*WORK TASK*.
Once you reach the line containing "Task: Close the Settings dialog" in the entries below, write out that line and each one after it down to the line containing "The width and", exactly and with nothing added.

*RECORDS SUPPLIED*.
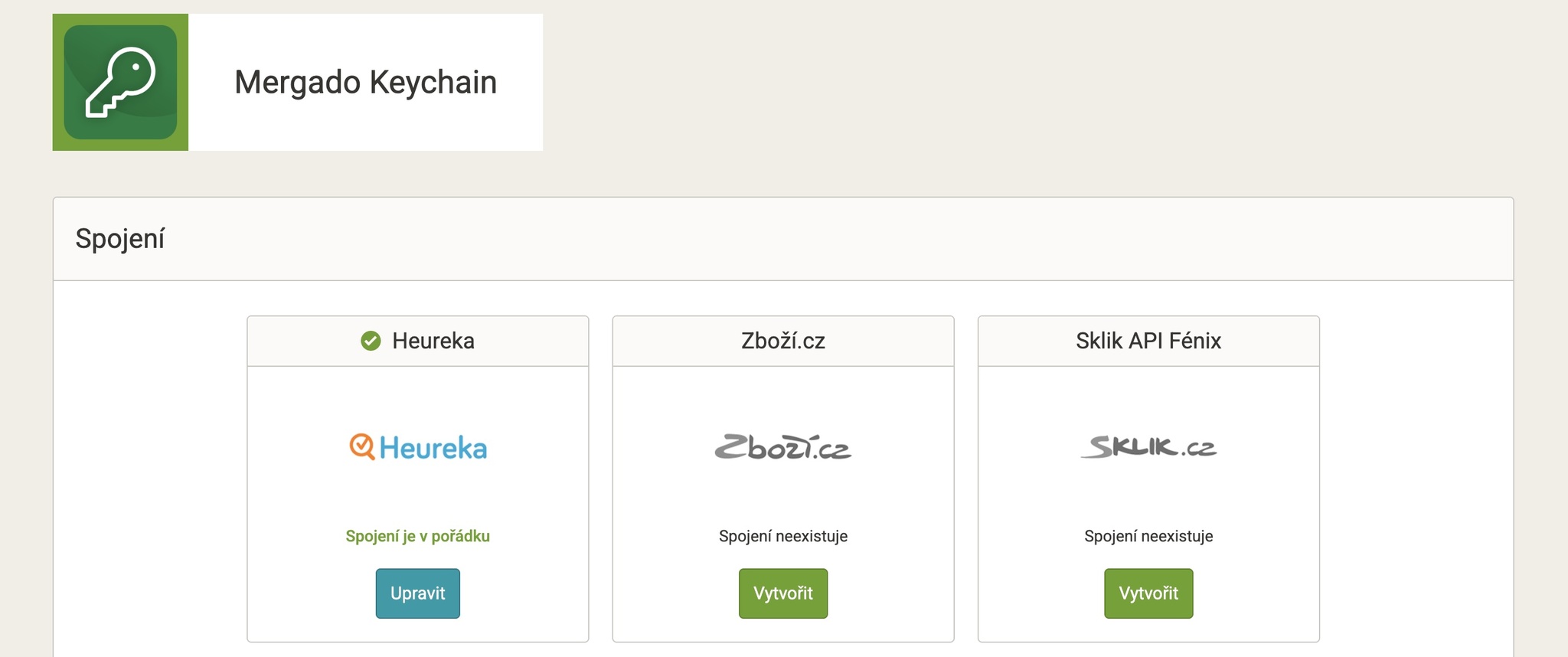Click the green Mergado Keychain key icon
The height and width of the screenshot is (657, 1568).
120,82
--
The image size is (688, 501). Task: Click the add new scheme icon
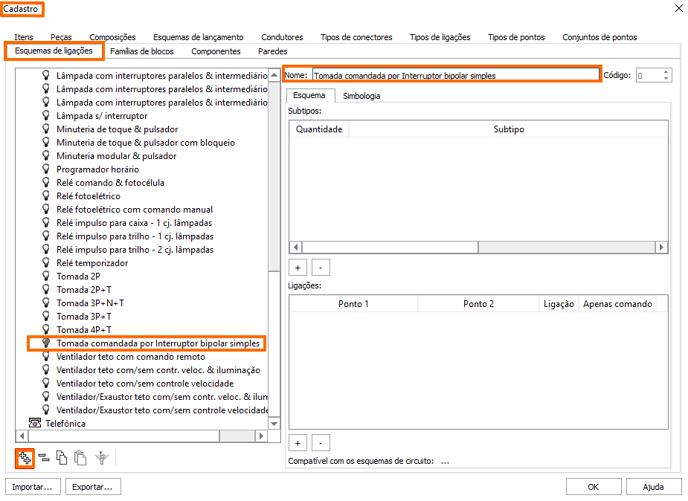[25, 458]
==
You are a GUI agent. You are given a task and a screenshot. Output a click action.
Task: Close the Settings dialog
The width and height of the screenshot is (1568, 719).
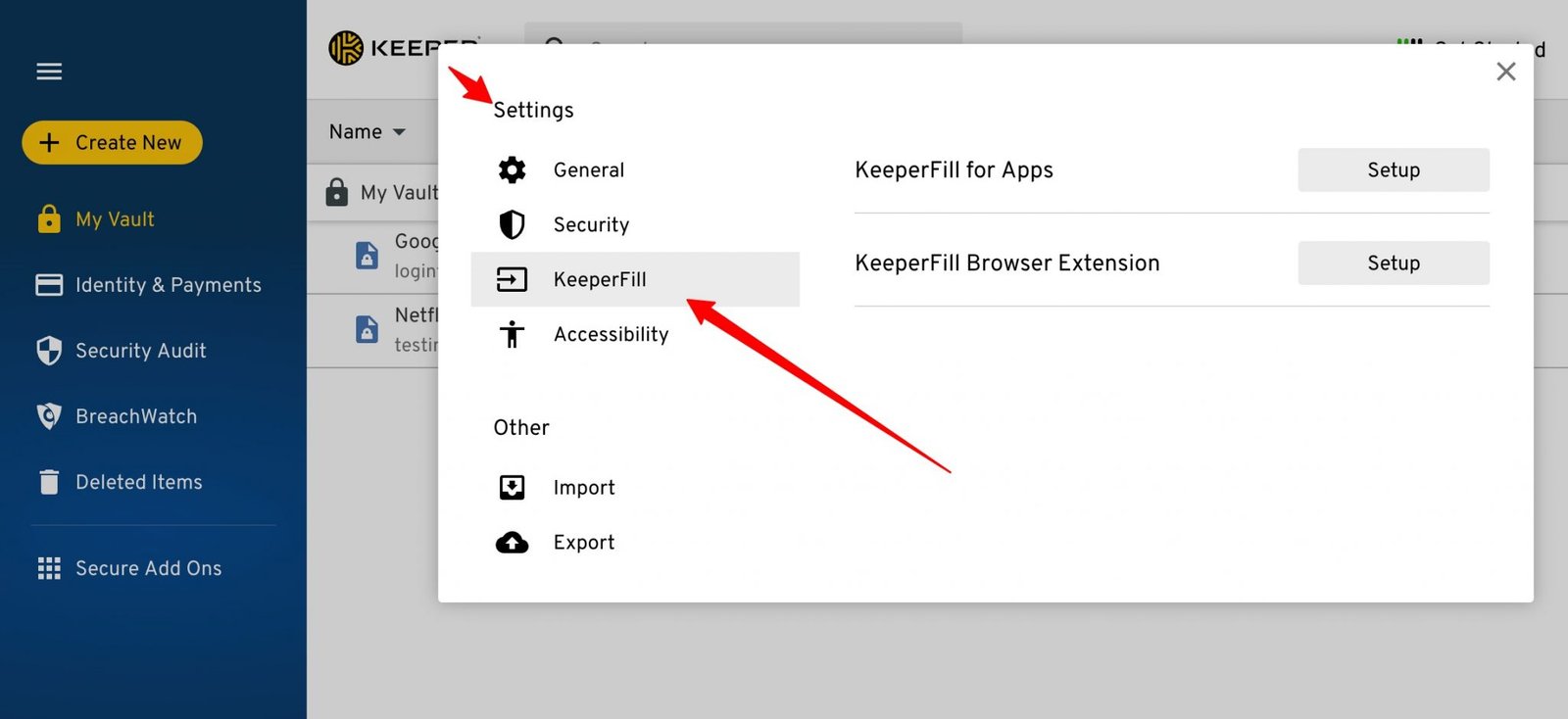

*EXERCISE ANSWER*.
Task: Close the Settings dialog
The width and height of the screenshot is (1568, 719).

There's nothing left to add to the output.